春分已过,白昼渐长。辰时的阳光透过乾清宫东暖阁那扇巨大的雕花槛窗,在地面上铺开一片明亮而温暖的光斑,驱散了清晨最后一丝寒意。空气中,新沏的龙井茶香与书卷特有的墨香、木香交织在一起,氤氲出一种宁静而专注的氛围。朱允炆刚将一份关于北直隶清丈田亩进展的奏章批阅完毕,用一方温润的羊脂玉镇纸压好,略显疲惫地揉了揉眉心。连续数日处理陈瑄送来的关于整肃吏治、推行新政的各类文书,即便是他,也感到了一丝精神的倦怠。

就在这时,暖阁门外传来一阵细微的脚步声和孩童特有的、刻意压低的嬉笑。紧接着,厚重的锦帘被两名垂手侍立的宫女轻轻掀起,两个小小的身影,在乳母小心翼翼的引领下,走了进来。

率先进入的是四岁的皇长子朱文奎。他今日穿着一身杏黄色的皇子常服,小小的发髻梳得一丝不苟,用一根简单的玉簪固定。或许是受近来开始接触启蒙教育的影响,他努力模仿着记忆中父皇接见臣工时的仪态,小小的身子绷得笔直,步履尽可能显得稳重。走到御案前约莫五步远的地方,他停下脚步,规规矩矩地躬身,行了一个虽然稚嫩却已有模有样的揖礼,声音清脆而带着些许紧张的郑重:

“儿臣问父皇安。”

那故作老成的模样,配上他圆润白皙的小脸和乌溜溜、酷似其母的明亮眼眸,形成一种惹人怜爱的反差。朱允炆眼中不禁流露出温和的笑意,正欲开口,另一个更小的身影已经等不及了。

一岁多的次子朱文圭,显然还没有兄长那份“规矩”的意识。他被乳母牵着小手,一进门,那双乌黑如黑豆、充满好奇的大眼睛,立刻就被铺在暖阁中央那张巨大波斯地毯上的各色玩具吸引了。那里面有精巧的檀木积木、憨态可掬的布偶瑞兽、以及几艘做工极为精致的船模。他嘴里发出“咿呀”的不满声,挣脱乳母的手,像只笨拙却急切的小企鹅,跌跌撞撞地就朝着那堆玩具扑了过去,目标明确——正是那堆可以垒高的积木。

乳母脸色一紧,刚要上前制止,朱允炆却微笑着摆了摆手,示意无妨。他起身,绕过御案,走到地毯旁,先是轻轻拍了拍长子的肩膀,以示嘉许,然后顺势将文奎揽到自己身边坐下。他的目光则追随着次子,看着那个虎头虎脑的小家伙已经一屁股坐在地毯上,抓起几块积木,毫无章法地堆叠着,嘴里还发出意义不明的、欢快的咕噜声。

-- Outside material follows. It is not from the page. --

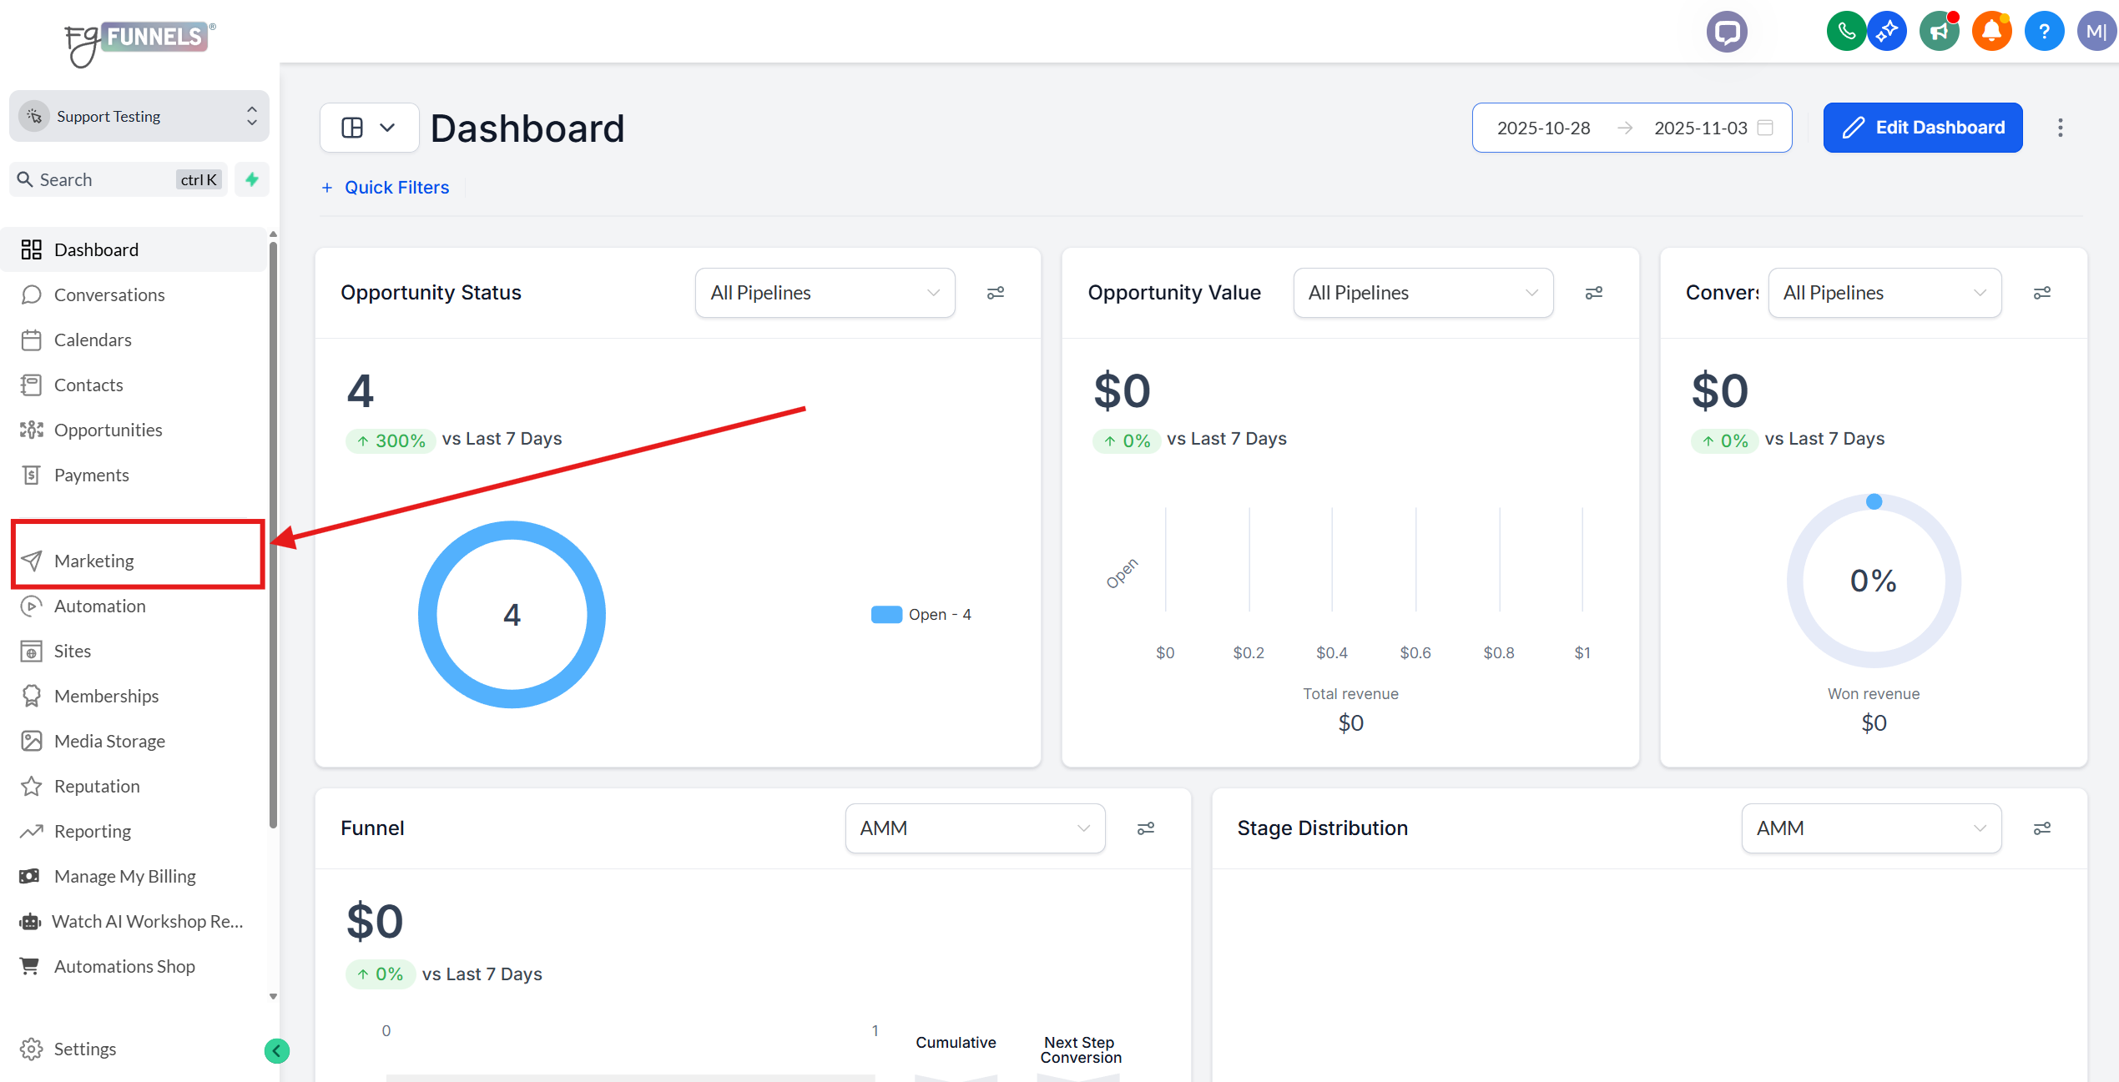Open the megaphone announcements icon

pyautogui.click(x=1939, y=33)
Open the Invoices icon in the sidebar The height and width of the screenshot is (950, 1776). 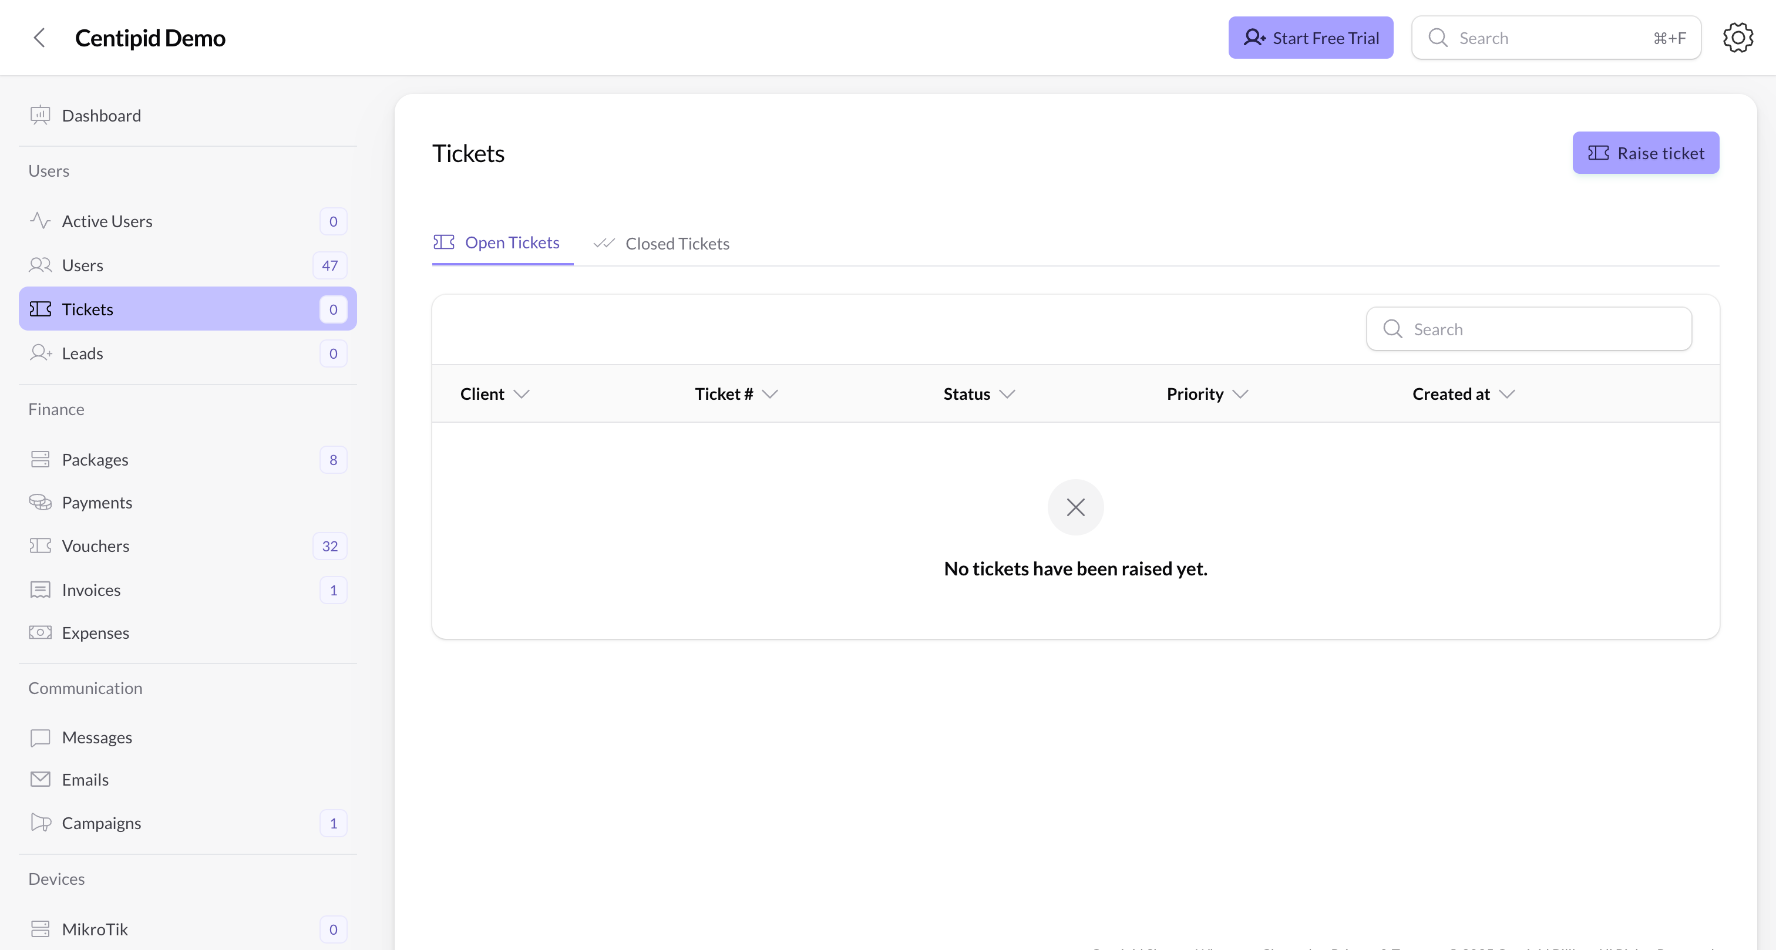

“今日春光尚好,朕暂且搁下那些繁琐政务,”朱允炆的声音带着一种卸下帝王重担后的轻松和慈爱,他随手拿起几块光滑沉重的檀木积木,对两个儿子说道,“与你们一同,建一座大大的城池,可好?”

文奎闻言,眼睛一亮,立刻挺直了小腰板,显得兴致勃勃。而文圭虽然未必完全听懂,但见父皇和兄长都参与进来,更加兴奋,把手里的积木敲得咚咚响。

朱允炆盘膝坐下,开始动手。他的手指修长而稳定,选取的积木大小适中,搭建的动作看似随意,却蕴含着一种独特的节奏和章法。他先是用较大的方木打下坚实的地基,然后垒起城墙。不同于孩童通常的垂直垒高,他在城墙顶端,特意用更小的长条积木,间隔着搭建出凹凸起伏的形态。

“父皇,”文奎看得十分专注,他伸出小手指,指着那奇特的城墙顶端,眼中充满了疑惑,“为什么城墙上面要修成这种……这种像锯齿一样的形状呢?平平的不是更好看吗?”

朱允炆赞许地看了长子一眼,对他敏锐的观察力感到欣慰。他并没有直接回答,而是从旁边的棋盒里拈起几粒圆润的黑白玉石棋子,将它们小心地放置在城墙“锯齿”的凹陷处。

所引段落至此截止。